At 9:54 AM -0800 2/1/02, Cliff Click wrote:
>Bill Pugh wrote:
>Yes it bothers me, but not a lot. You published a bogus Foo. Anything
>that touches this bogus Foo is now Bogified (TM). You and your program
>will be shot at dawn. :-)
>
>Cliff
>
No, you've got it reversed. Under the current version of our
semantics, the compiler would not be able to perform that
optimization. If a thread loads both a proper reference to a Foo and
a Bogified reference to that same Foo, the Bogified reference does
_not_ taint the proper reference to the Foo.
The alternative would be to do it on a thread basis. To say that if a
thread T has loaded an improperly published reference to an object X,
all final fields of X are make pseudo-final for all accesses by
thread T, no matter which reference is used to access X.

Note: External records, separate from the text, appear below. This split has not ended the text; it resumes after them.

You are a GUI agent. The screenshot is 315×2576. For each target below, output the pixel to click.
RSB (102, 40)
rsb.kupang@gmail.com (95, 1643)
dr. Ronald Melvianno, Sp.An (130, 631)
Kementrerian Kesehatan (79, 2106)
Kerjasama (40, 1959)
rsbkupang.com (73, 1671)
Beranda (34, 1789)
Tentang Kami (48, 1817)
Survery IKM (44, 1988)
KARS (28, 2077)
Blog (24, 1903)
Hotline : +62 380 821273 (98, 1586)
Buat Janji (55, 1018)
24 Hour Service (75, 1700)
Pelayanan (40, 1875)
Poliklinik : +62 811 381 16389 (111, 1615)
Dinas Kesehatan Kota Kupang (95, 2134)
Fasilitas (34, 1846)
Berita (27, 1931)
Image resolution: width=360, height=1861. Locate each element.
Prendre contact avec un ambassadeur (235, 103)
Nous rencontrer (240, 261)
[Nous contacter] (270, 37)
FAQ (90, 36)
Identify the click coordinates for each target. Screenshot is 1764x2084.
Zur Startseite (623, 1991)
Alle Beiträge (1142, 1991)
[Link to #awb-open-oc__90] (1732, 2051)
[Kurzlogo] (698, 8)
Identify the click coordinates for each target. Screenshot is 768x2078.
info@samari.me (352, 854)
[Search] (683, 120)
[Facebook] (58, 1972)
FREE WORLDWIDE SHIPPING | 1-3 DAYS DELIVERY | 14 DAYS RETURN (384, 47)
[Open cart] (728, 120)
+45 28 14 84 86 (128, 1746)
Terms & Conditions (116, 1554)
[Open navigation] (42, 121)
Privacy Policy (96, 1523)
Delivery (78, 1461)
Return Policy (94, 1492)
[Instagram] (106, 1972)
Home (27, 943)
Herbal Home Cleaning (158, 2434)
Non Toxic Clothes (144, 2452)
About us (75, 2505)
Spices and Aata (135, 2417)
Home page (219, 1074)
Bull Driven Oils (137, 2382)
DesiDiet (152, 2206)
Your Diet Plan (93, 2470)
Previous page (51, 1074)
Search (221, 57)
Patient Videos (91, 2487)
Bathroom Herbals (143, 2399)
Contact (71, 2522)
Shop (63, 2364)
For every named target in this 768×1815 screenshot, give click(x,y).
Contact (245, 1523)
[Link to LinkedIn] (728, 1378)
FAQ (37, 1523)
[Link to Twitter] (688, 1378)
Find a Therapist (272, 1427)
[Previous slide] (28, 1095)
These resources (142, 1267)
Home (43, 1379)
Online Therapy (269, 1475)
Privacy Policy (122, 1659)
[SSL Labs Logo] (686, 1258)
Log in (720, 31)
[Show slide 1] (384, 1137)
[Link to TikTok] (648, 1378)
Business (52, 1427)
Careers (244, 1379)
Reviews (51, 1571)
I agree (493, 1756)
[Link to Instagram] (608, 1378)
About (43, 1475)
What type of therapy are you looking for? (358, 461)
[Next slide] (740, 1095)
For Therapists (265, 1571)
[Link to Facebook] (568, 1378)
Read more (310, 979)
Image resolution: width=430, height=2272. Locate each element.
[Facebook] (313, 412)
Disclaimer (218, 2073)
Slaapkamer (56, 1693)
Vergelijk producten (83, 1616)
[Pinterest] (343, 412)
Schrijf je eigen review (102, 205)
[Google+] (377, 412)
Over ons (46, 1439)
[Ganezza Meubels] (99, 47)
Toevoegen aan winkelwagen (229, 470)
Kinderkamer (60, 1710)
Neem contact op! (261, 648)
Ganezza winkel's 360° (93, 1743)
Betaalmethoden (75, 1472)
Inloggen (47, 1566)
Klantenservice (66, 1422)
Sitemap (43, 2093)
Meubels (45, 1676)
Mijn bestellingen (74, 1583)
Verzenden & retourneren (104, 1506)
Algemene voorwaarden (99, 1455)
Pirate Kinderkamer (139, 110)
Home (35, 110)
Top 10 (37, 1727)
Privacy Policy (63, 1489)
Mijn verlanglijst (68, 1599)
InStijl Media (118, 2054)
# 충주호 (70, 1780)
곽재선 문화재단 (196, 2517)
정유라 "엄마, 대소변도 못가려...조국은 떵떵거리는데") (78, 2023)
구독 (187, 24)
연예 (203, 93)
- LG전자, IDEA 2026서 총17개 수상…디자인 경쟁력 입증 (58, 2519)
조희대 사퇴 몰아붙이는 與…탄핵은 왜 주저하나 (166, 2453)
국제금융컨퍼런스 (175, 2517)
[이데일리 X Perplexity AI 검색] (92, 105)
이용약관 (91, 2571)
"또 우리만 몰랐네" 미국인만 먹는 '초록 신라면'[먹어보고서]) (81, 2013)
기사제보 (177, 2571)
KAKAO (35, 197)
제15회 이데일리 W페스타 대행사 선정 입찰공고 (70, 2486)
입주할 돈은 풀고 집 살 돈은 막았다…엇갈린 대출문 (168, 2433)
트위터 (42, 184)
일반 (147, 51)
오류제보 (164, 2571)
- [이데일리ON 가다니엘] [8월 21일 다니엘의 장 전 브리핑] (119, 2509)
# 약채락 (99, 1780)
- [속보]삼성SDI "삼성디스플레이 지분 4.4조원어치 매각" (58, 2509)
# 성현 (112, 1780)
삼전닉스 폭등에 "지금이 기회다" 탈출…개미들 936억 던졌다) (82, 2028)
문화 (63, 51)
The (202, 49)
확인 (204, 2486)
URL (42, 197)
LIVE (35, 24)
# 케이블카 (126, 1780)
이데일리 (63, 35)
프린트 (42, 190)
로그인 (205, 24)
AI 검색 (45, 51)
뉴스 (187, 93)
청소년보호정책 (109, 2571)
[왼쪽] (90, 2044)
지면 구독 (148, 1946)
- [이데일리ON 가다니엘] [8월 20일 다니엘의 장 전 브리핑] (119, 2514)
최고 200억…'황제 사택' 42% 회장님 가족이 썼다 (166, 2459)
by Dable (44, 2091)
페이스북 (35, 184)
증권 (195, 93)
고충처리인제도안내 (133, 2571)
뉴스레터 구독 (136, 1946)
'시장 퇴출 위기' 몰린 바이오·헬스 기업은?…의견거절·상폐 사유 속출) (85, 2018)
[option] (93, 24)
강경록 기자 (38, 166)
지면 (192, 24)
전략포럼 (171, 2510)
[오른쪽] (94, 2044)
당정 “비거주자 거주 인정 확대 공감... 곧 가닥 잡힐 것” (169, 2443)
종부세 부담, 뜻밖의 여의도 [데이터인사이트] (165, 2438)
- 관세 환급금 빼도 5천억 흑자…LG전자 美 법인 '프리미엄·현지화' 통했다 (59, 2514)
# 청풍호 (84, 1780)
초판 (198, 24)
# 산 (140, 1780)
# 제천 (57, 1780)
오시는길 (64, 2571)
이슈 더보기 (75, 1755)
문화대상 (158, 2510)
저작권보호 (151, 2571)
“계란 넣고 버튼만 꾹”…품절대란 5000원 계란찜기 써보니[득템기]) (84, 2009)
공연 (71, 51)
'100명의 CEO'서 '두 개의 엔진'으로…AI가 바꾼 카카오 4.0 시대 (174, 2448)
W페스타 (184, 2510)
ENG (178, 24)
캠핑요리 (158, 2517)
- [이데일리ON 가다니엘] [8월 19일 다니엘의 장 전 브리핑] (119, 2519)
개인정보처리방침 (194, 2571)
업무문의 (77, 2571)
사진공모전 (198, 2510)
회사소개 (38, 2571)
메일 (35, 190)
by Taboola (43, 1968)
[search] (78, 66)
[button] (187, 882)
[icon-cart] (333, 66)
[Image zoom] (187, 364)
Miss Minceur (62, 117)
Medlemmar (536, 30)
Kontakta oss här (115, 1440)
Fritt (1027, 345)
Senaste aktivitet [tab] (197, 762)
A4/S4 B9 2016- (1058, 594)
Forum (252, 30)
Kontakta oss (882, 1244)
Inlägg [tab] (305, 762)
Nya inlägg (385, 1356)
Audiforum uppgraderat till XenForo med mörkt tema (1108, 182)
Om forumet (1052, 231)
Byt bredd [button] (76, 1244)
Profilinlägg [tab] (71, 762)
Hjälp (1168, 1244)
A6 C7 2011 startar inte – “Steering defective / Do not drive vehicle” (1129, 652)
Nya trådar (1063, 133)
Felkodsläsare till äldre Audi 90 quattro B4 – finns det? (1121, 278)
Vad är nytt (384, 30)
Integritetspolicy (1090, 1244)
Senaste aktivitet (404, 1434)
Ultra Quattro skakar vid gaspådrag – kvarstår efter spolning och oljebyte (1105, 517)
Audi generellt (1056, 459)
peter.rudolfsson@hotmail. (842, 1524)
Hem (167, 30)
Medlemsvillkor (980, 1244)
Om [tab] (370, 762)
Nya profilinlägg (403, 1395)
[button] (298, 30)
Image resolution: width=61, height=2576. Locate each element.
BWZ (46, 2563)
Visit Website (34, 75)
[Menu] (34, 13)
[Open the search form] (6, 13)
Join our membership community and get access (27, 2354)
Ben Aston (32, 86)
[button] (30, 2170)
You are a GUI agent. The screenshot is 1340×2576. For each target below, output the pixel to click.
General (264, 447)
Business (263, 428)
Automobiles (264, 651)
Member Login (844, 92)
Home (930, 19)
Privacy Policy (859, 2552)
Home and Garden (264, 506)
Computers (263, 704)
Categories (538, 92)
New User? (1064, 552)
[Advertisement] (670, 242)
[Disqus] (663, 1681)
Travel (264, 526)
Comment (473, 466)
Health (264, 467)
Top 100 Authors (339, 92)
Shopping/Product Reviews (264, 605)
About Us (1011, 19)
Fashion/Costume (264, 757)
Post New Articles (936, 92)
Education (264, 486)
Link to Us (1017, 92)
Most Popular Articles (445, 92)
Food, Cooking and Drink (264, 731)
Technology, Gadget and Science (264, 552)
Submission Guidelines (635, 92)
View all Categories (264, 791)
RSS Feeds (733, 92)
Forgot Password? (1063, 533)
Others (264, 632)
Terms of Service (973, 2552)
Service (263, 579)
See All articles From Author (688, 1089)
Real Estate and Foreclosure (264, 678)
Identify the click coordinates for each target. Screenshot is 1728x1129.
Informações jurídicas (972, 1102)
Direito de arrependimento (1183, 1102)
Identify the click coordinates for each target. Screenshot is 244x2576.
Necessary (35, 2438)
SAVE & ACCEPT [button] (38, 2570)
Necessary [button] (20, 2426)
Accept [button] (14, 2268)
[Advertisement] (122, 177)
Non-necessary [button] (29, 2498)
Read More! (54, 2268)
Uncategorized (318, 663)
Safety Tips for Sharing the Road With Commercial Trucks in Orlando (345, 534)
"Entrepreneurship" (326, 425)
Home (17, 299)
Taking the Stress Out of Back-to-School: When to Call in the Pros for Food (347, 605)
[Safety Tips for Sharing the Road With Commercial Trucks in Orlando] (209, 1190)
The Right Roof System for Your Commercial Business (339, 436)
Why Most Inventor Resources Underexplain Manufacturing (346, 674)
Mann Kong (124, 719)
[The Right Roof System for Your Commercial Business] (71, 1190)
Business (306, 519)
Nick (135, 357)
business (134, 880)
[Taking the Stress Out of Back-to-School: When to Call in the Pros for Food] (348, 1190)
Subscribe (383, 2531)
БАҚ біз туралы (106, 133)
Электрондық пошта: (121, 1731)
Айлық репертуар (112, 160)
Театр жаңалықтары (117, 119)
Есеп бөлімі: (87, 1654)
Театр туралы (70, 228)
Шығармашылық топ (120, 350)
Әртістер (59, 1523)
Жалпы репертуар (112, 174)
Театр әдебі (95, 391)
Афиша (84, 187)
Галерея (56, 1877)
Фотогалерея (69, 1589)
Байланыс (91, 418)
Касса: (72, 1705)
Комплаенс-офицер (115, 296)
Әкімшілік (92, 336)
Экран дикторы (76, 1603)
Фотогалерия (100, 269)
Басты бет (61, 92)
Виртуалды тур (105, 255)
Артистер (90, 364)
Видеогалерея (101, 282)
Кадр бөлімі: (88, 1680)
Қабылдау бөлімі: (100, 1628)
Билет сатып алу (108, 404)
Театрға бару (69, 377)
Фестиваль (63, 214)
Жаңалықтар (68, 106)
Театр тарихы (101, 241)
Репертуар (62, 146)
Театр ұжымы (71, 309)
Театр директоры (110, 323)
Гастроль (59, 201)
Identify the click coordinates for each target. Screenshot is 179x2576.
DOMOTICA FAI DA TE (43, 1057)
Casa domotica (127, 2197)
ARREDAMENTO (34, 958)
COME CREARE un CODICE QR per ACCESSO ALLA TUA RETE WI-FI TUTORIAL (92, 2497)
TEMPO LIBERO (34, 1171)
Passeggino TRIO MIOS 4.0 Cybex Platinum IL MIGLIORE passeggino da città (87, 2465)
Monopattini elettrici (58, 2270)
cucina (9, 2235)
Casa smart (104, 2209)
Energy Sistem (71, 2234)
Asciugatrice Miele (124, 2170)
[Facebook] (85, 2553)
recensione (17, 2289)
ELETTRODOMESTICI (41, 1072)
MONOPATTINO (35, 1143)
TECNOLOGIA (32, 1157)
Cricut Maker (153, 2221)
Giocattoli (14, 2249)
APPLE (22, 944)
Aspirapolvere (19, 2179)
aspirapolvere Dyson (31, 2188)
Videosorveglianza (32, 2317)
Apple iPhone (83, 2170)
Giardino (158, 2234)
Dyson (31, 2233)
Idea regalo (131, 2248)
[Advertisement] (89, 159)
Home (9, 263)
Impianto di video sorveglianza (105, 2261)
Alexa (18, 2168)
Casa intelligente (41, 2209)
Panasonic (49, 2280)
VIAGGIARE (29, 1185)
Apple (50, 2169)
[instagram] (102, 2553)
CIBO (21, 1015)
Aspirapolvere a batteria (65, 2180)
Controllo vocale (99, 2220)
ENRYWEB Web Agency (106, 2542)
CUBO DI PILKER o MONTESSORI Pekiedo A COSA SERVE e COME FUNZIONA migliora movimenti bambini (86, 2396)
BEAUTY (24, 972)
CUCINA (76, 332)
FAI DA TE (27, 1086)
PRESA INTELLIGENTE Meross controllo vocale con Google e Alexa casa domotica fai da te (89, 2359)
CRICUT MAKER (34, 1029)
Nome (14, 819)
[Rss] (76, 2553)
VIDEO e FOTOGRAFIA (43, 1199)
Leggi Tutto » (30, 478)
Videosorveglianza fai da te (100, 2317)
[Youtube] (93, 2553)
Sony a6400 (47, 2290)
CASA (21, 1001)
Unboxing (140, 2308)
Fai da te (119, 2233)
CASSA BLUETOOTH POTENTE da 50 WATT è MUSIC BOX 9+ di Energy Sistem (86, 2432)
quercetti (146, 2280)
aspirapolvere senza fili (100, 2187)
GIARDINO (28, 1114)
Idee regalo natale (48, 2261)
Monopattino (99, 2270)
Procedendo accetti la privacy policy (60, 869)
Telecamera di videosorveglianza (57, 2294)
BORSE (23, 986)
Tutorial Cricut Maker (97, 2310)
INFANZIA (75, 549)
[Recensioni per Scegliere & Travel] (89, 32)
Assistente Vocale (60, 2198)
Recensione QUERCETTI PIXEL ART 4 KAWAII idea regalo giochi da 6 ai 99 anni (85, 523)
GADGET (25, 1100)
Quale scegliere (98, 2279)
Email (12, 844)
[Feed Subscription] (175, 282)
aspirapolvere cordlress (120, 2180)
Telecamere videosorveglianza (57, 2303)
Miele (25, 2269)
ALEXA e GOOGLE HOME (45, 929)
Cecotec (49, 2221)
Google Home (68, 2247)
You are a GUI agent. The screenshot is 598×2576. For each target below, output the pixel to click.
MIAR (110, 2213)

In addition to requiring us to change our semantics, this thread
contamination has a number of unfortunate effects:
* adding an unused read isn't idempotent. Right now, if you take a correctly
synchronized program and add some incorrectly synchronized reads (perhaps
for debugging purposes), the original reads/writes are not effected
by the additional reads.
* Datarace bugs aren't local. Some piece of code that you have no
relation to or
interaction with may have loaded the Bogified reference to Foo. Now your
code, even though it always using properly published references to Foo's,
is tainted.
So I'm not thrilled by the fact that the compiler will be constrained
to avoid the transformation I showed earlier, I think it is better
than allowing the transformation and having a model which makes it
harder to write reliable multithreaded software.